7 Replies Latest reply on Jul 30, 2013 10:10 PM by eddie.notz

    Proper Configuration for IB-FDR and RoCE

      Hello,

       

      we have a few large clusters which came with Mellanox dual-port HCAs (QDR+10GigE). Initially the clusters were setup as RoCE clusters but now we have acquired and continue acquiring IB FDR fabric infrastructure.

       

      One the cluster with the dual-port QDR+10GigE some MPI stacks (OpemMPI 1.6.5 or 1.7.2 and IntelMPI 4.1.1) started getting confused with communication stalling at times completely.

       

      When I do an $ ibstatus I am getting

       

      $ ibstatus

      Infiniband device 'mlx4_0' port 1 status:

              default gid:     fe80:0000:0000:0000:78e7:d103:0023:91ad

              base lid:        0x1

              sm lid:          0x21

              state:           4: ACTIVE

              phys state:      5: LinkUp

              rate:            40 Gb/sec (4X QDR)

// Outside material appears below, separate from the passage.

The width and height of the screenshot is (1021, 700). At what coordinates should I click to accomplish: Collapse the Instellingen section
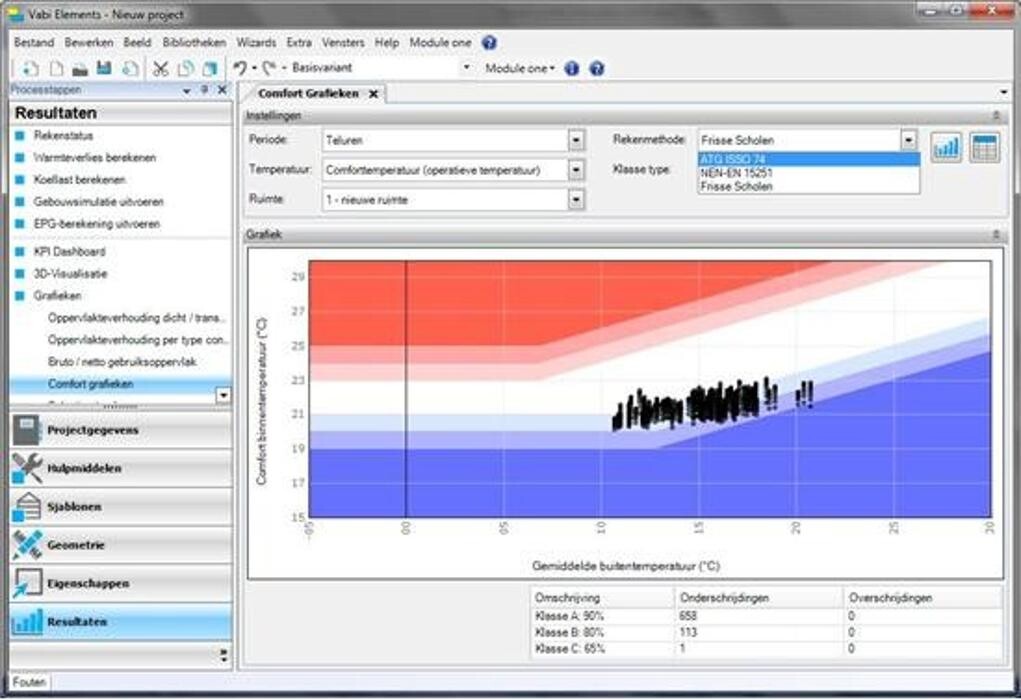pos(996,116)
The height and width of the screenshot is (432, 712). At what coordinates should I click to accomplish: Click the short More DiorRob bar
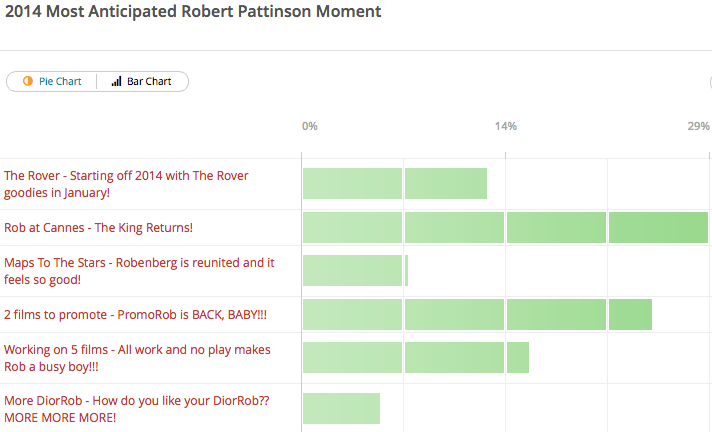pos(341,408)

              link_layer:      InfiniBand

       

       

      Infiniband device 'mlx4_0' port 2 status:

              default gid:     fe80:0000:0000:0000:7ae7:d1ff:fe23:91ad

              base lid:        0x0

              sm lid:          0x0

              state:           4: ACTIVE

              phys state:      5: LinkUp

              rate:            10 Gb/sec (1X QDR)

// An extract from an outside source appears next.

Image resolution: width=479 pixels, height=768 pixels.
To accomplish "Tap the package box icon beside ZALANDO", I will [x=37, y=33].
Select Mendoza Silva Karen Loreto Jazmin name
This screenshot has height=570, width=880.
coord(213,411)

              link_layer:      Ethernet

       

      When both ports are configured, is there any special setting so that both 10GigE/RoCE and IB parts work without interfering one with the other? Do I need to setup opensm which manages the IB part to only use the IB port for IB fabric management? Can you please suggest any guidelines for this situation with both ports being configured?

       

      Is there any adverse effect having BOTH RoCE and IB operating on a cluster at the same time?

       

      Systems run RHEL 6.3 using the stock OFED and opensm that came with RHEL 6.3.

       

      uname -a :

      Linux host 2.6.32-279.25.2.el6.x86_64 #1 SMP Tue May 14 16:19:07 EDT 2013 x86_64 x86_64 x86_64 GNU/Linux

       

       

       

      thanks ....

       

      Michael

        • Re: Proper Configuration for IB-FDR and RoCE

          Hello Michael,

           

          From what I see the configuration you are describing should be workable.  When you described your issue you said that the connections became confused and stalled at times.  I feel you were implying below this that the issue came from using both InfiniBand and Ethernet on one card.

           

          Could you elaborate on this error?

          Is there a specific output you are seeing?

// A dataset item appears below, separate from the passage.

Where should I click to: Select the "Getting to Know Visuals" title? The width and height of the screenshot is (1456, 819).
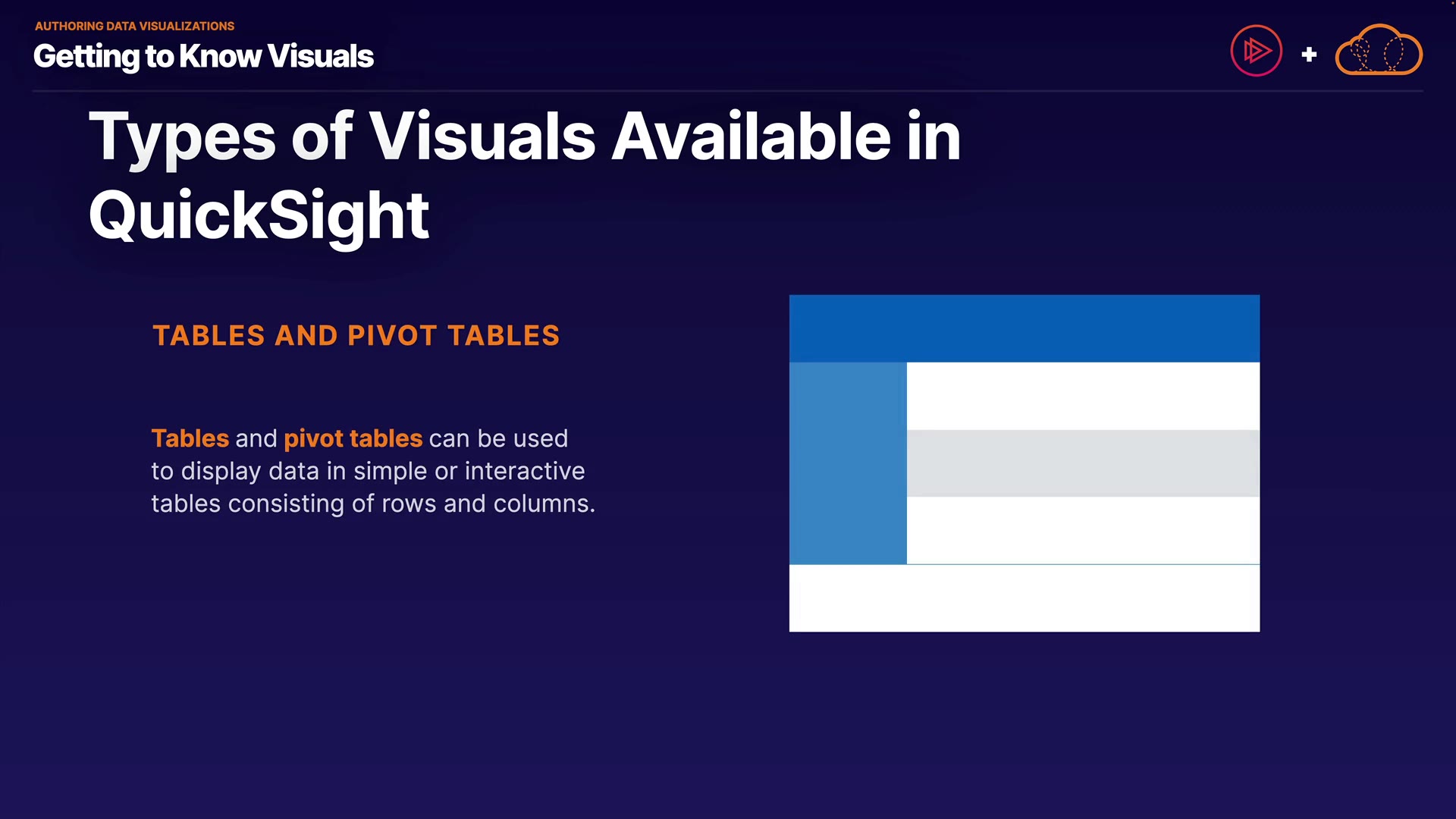(x=203, y=56)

          What is the traffic like on these ports during this error condition?

          Is it when both cards are putting traffic on egress on both ports, or ingress, or a mix?

           

          I noticed you are using the RHEL6.3 Community OFED, have you tried your success with our driver?

          Could you provide the ibv_devinfo output for your machines?  I would like to see the PSID of your cards.

            • Re: Proper Configuration for IB-FDR and RoCE

              Hi Lui,

               

              thanks for the reply!

               

              Here is the  ibstatus and ibv_devinfo output :

               

              $ ibstatus

              Infiniband device 'mlx4_0' port 1 status:

                      default gid:     fe80:0000:0000:0000:24be:05ff:ff91:fee1

                      base lid:        0x1c

                      sm lid:          0x12

                      state:           4: ACTIVE

                      phys state:      5: LinkUp

                      rate:            56 Gb/sec (4X FDR)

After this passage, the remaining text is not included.